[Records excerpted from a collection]
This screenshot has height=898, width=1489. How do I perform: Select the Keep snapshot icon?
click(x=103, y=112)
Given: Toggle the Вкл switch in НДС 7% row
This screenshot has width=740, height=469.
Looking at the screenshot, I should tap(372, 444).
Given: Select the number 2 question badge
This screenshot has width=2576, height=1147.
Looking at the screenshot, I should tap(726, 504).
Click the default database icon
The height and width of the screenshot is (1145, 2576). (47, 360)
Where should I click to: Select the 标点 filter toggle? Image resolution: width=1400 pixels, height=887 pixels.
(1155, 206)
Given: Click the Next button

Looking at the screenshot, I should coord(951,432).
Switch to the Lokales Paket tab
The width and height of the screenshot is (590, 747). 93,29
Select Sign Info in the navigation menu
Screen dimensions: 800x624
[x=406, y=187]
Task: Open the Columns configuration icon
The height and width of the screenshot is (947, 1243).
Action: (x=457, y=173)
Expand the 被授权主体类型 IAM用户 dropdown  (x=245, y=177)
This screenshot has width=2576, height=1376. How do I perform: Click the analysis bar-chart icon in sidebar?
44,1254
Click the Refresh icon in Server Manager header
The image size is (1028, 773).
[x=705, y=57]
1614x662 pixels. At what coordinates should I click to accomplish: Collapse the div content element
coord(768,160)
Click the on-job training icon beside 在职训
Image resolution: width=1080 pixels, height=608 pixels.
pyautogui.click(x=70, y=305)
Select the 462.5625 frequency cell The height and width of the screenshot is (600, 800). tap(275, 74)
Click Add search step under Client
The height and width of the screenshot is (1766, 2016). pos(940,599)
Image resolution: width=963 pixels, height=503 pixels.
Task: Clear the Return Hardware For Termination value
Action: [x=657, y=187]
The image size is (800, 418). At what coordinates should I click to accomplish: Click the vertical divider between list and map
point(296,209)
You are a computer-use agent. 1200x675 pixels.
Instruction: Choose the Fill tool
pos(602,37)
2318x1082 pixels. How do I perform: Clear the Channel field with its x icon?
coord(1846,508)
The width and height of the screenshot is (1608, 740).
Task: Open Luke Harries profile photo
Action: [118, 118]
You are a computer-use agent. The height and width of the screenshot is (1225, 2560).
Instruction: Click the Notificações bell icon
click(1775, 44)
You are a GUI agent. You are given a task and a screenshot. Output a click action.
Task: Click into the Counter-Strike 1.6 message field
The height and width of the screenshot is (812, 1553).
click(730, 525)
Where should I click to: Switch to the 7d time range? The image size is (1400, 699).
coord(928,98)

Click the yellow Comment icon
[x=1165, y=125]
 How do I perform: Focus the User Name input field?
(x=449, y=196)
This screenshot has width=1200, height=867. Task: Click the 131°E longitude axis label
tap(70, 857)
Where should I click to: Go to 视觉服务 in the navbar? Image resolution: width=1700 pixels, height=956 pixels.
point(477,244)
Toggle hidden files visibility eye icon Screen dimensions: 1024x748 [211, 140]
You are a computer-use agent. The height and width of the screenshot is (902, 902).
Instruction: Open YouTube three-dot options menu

◆ TASK DIRECTIONS:
Please pull out every line of the entries above that contains the word "what". Uppercase and lowercase letters count as different.

◆ WORKED SOLUTION:
1614x662 pixels. At what coordinates should I click to accomplish: Collapse the div content element
The image size is (800, 418). At what coordinates should I click to accomplish: Click the vertical divider between list and map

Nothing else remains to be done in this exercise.